Garrison information
- Occupants: Minor nobility

= Wartenstein Castle (Bern) =

Castle in Lauperswil in Bern, Switzerland

Wartenstein Castle is a castle, now in ruins, located in the municipality of Lauperswil in the Canton of Bern of Switzerland.

==History==
The area around Lauperswil and Rüderswil was originally part of the Freiherrschaft of Signau. By the 12th century it was controlled by the lords of Ruoderswilare, who ruled out of a castle south-west of Rüderswil. By the 13th century this castle was replaced by the new Wartenstein Castle at Lauperswil. It is unknown when this castle was first built, but by 1228 the knight Swaro von Wartenstein lived there. His descendant, Heinrich Swaro, sold the castle in 1284 to Trub monastery, but received the castle back as a fief from the monastery.
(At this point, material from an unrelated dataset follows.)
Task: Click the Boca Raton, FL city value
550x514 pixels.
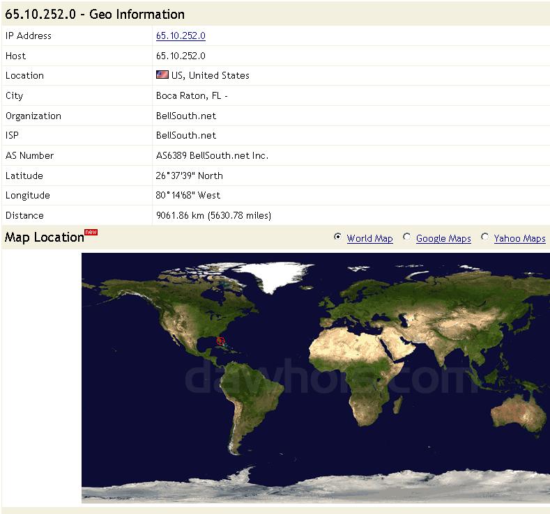Action: click(192, 95)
By 1288, the castle was owned by Werner von Schweinsberg. The Schweinsberg family also owned land and Attinghausen Castle in the Canton of Uri. Werner's son was the famous Uri Landammann Werner von Attinghausen who signed an early treaty and led Uri during the early years of the Growth of the Old Swiss Confederacy. However, the castle at Wartenstein remained with the Schweinsberg family.
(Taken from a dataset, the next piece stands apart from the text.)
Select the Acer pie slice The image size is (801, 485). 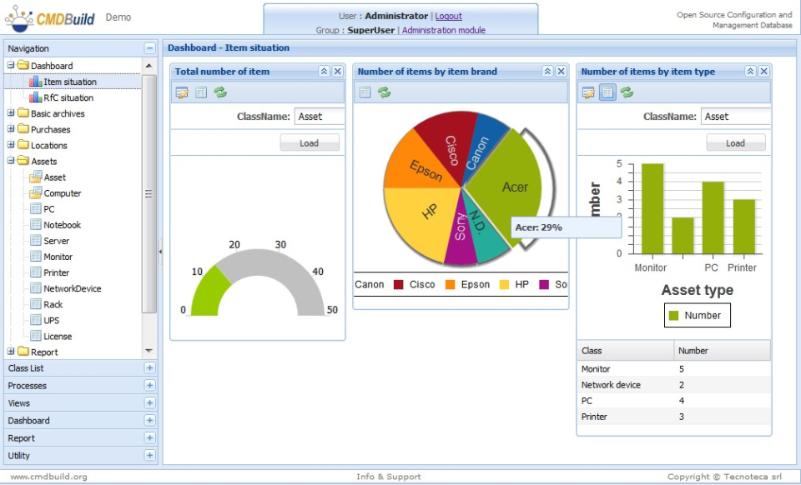(x=506, y=188)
During the Burgdorferkrieg, in 1383, Bernese troops captured and burned the castle. In 1415 the last male heir, Thüring von Schweinsberg, died, leaving the ruins of the castle to his son in law Ulrich von Balmoos. In 1493, the Basel Junker Wilhelm Hug von Sulz inherited the ruins from his grandchildren. He built a country manor house in the valley three years later. The castle ruins continued to change hands throughout the following centuries. The Herrschaft of Wartenstein was dissolved and Lauperswil village became part of the Vogtei of Trachselwald.
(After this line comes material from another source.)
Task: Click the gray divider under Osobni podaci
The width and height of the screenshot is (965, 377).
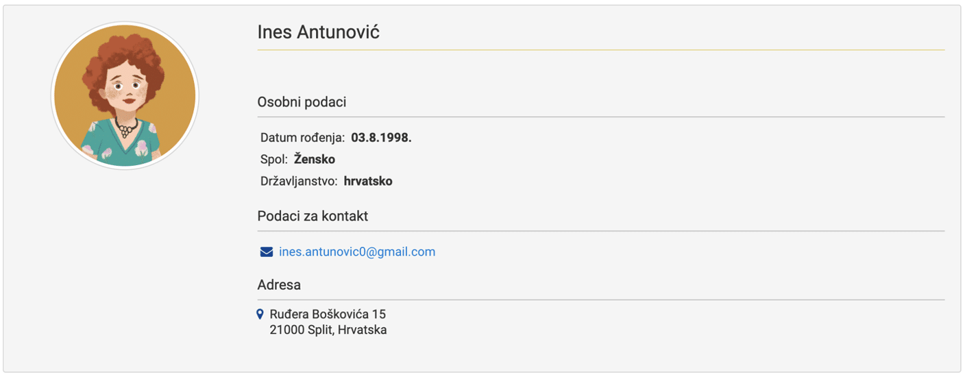Action: pos(600,117)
According to local legend, during the Bernese siege, the last lord of the castle ordered all his treasure thrown down the well. He and his daughter then attempted to flee the castle, but their horse slipped on the narrow trail and they both and the horse fell to their deaths in the valley below.

Drawings from the 19th century show that the main tower was mostly intact at that time, though portions have now collapsed. In 1965 the remaining walls of the inner castle were excavated and repaired.

==Location==
The heavily weathered castle ruins are located on a wooded hill above the village of Lauperswil. It is about 1 km north-west of the village section of Zollbrück along the Rüderswil road. A steep, about 20 minute, marked trail begins in the hamlet of Blindenbach and leads to the ruins.

==Castle site==
The castle was built on a narrow ridge above the village, on three hand carved terraces. The northern terrace may have contained a bailey but that is uncertain. The southern terrace held the main castle with a tower, courtyard and great hall. On the east slope near the castle there are still traces of a building as well as the castle well.